====== SUPPLIED RECORDS

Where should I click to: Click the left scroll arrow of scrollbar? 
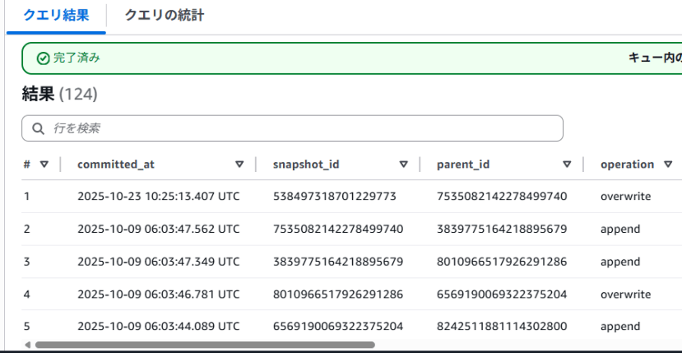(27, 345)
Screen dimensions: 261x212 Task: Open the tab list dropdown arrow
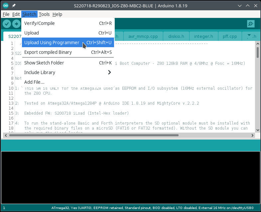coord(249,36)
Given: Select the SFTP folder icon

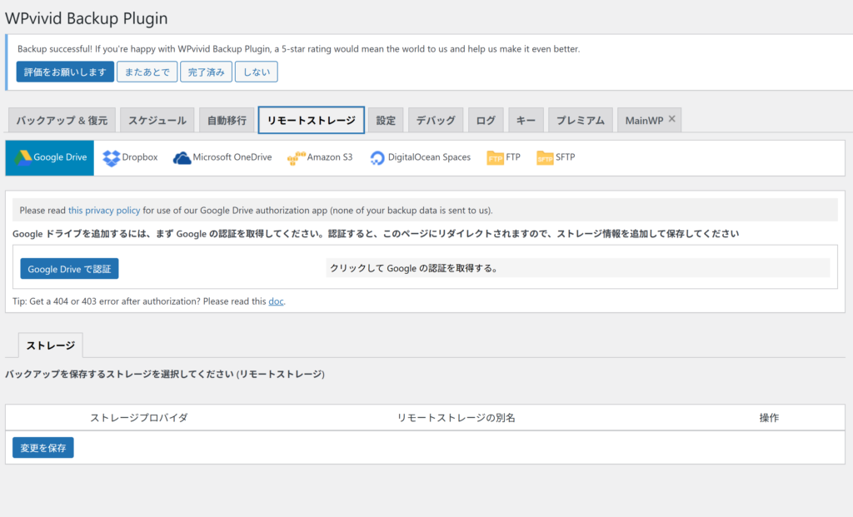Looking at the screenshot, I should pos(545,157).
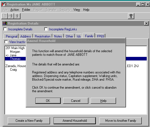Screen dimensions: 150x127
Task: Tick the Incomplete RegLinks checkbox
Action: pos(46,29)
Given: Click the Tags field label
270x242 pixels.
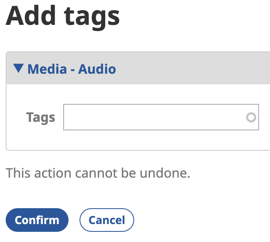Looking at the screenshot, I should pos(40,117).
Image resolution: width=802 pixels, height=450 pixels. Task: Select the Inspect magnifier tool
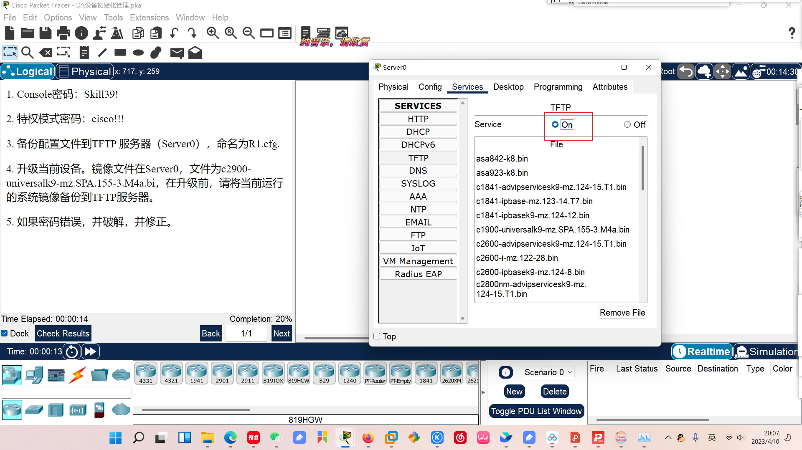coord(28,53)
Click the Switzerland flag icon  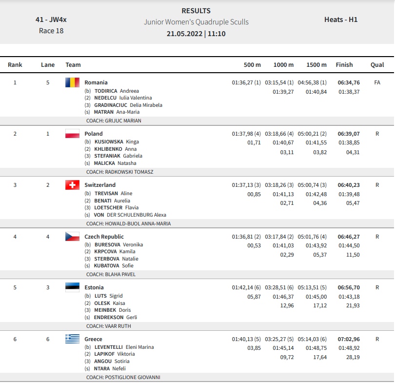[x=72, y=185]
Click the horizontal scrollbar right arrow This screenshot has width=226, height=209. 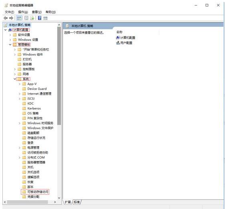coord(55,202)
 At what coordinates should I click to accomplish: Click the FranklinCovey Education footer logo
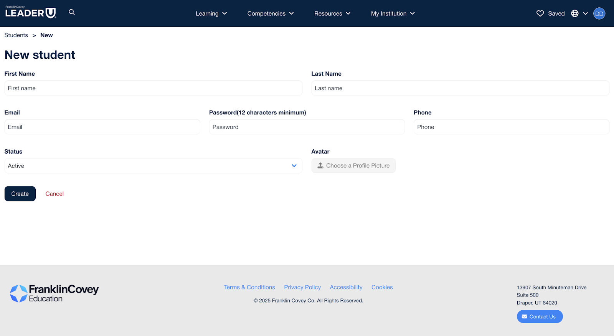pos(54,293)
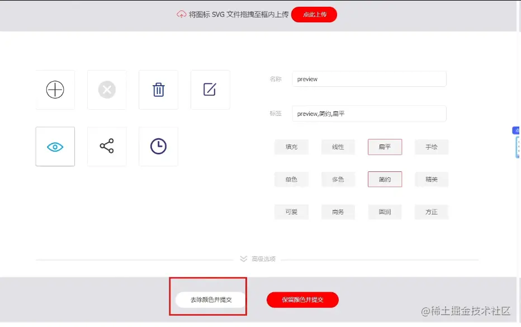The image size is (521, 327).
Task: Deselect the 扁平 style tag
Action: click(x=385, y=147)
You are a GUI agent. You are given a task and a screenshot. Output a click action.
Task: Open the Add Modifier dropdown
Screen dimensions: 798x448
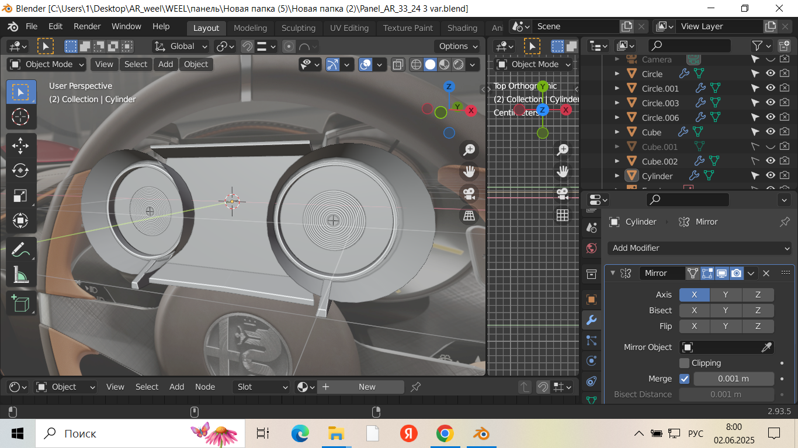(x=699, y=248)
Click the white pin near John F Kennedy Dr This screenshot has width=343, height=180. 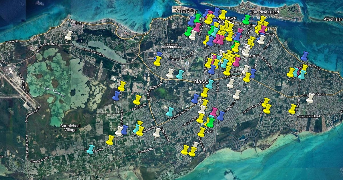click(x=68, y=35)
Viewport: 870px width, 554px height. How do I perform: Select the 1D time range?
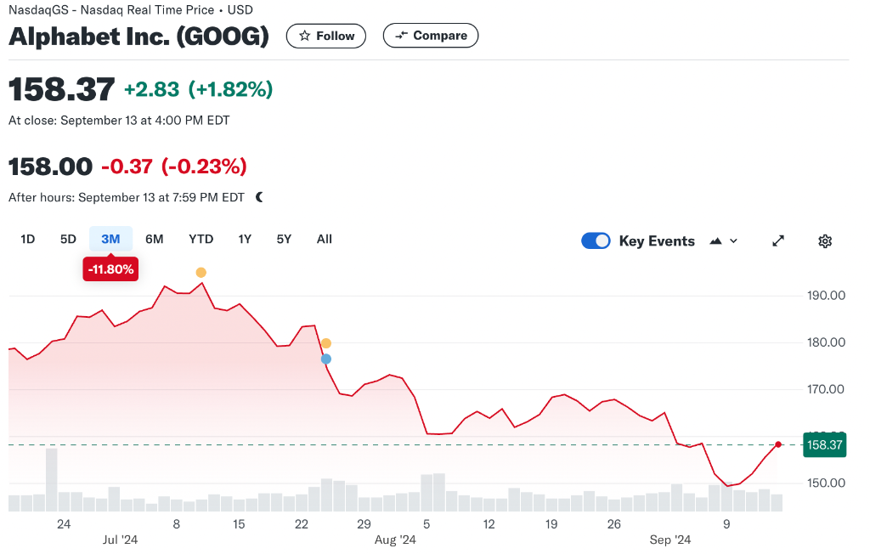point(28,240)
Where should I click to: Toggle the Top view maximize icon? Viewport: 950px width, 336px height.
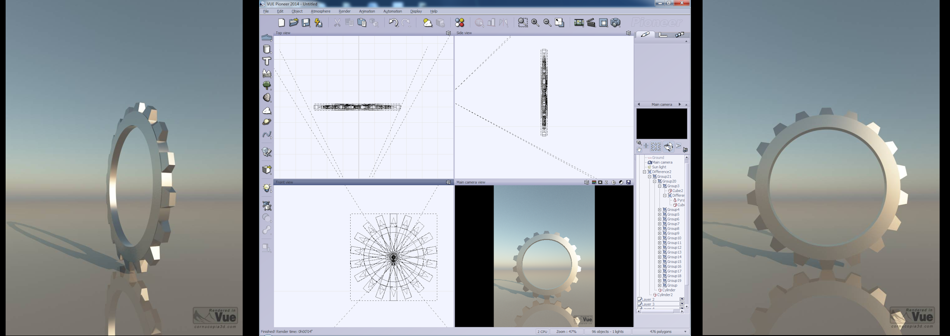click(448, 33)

============

TASK GOAL:
Each line from the one containing "Viewport: 870px width, 554px" through the last line of the listing is to be given again exactly, with no pictures and no other lines.

FINISHED EXERCISE:
Viewport: 870px width, 554px height. How do I perform: Select the 1D time range?
point(28,240)
Where should I click to: Toggle the Top view maximize icon? Viewport: 950px width, 336px height.
click(448, 33)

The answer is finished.